Commercial availability of an automated RIC device and positive data from large multicenter trials will therefore potentially shift the adoption curve rightward. But these are not the only requirements for commercialization and adoption of health-care innovation: unsaid so far and mostly not in the minds of clinicians, significant amounts of capital are required to develop the equipment, conduct clinical trials, achieve regulatory clearance, and commercialize innovative medical devices. In order to raise capital, companies must usually convince venture capitalists or other investors that their product is clinically beneficial and commercially viable, well before multicenter trials have been completed. Still further, commercial viability requires country-specific regulatory approvals, ³⁵ demonstration of intellectual property protection, and supply chain of product to enable investment worthy margins. In the United States, average cost to bring a low-to-moderate risk 510(k) product from concept to market is US$31 million with more than 77% of that, US$24 million, spent on Food and Drug Administration–dependent or –related activities. ³⁶ This can be prohibitive for small start-up companies, and it is well known that many viable treatments fail to enter clinical use, because of the cost-to-market issues, rather than clinical viability. Demonstration of product cost-effectiveness is therefore not only important to facilitate clinical uptake but also to secure the capital investment required to bring that product to market. Remote ischemic conditioning treatment has already shown cost savings of approximately 20% (€2900 per ST segment elevation myocardial infarction patient) in the Danish health-care system, ³² which reduces the business risk for investors, increases the likelihood of bringing the product to market, and also provides the business reason for health-care systems to adopt a clinically effective therapy. The cost savings in the US health-care market are likely to be much larger.

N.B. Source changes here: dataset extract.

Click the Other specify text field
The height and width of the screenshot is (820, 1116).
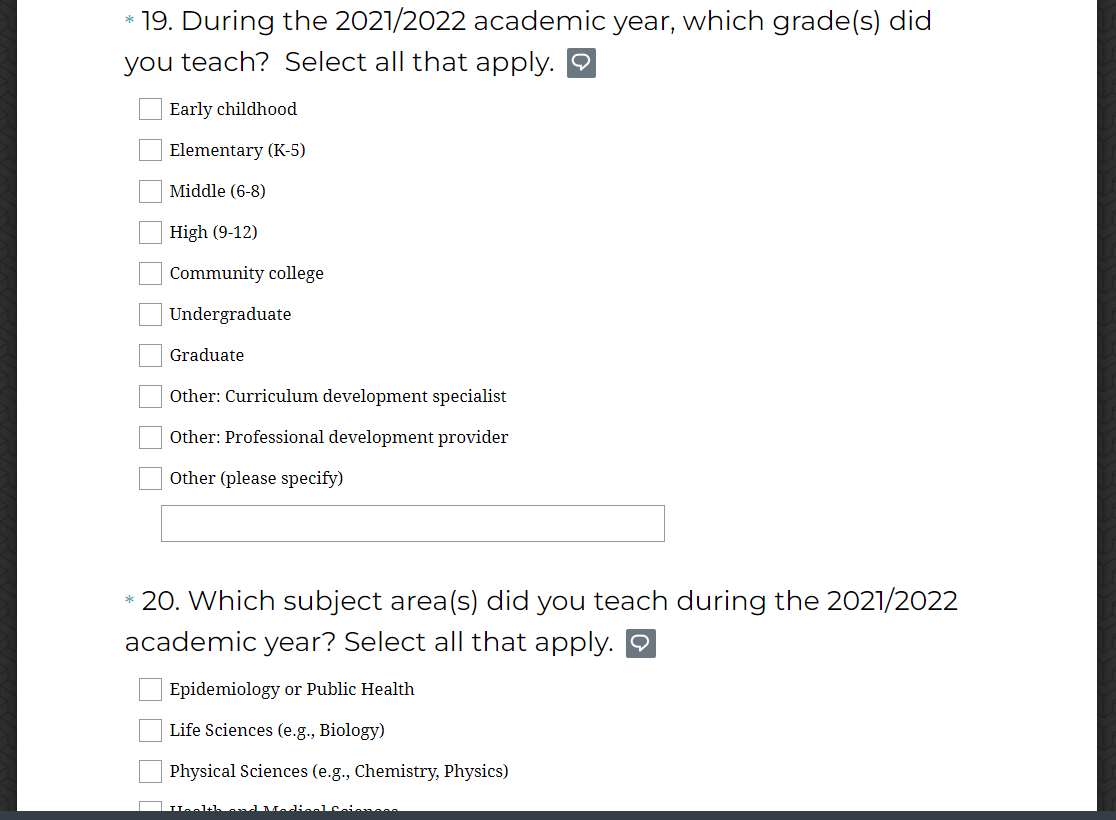412,523
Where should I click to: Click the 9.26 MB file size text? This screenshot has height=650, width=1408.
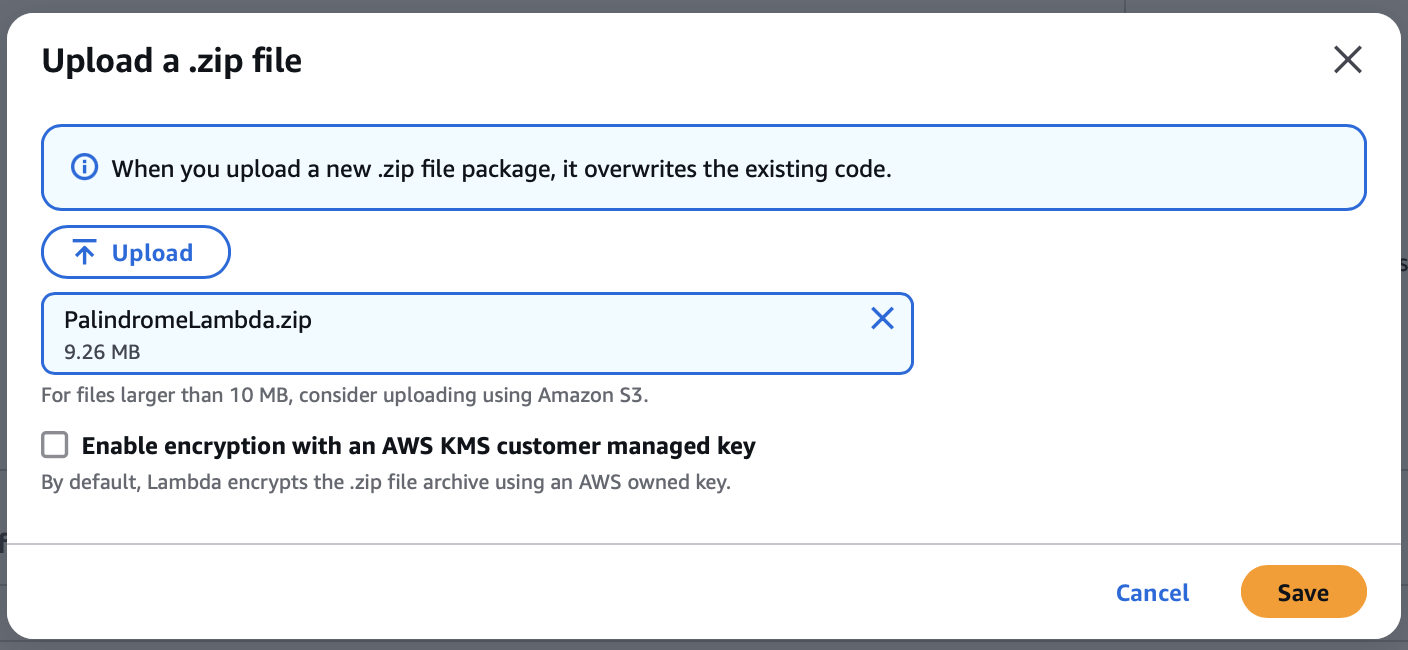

In summary, RIC is at a critical point in its evolution both in terms of its clinical impact and its commercial viability. Each is dependent on the other, large-scale clinical trials will be difficult to perform without RIC delivery devices, and those devices will only be commercially viable if meaningful clinical benefit can be demonstrated. The next 2 or 3 years will be pivotal and will define whether RIC is confined to the history of exciting experimental innovation that fails to translate into clinical practice, or whether that excitement will prove to be warranted as the technique becomes an important adjunct to our armamentarium for the acute and chronic treatment of ischemia–reperfusion syndromes.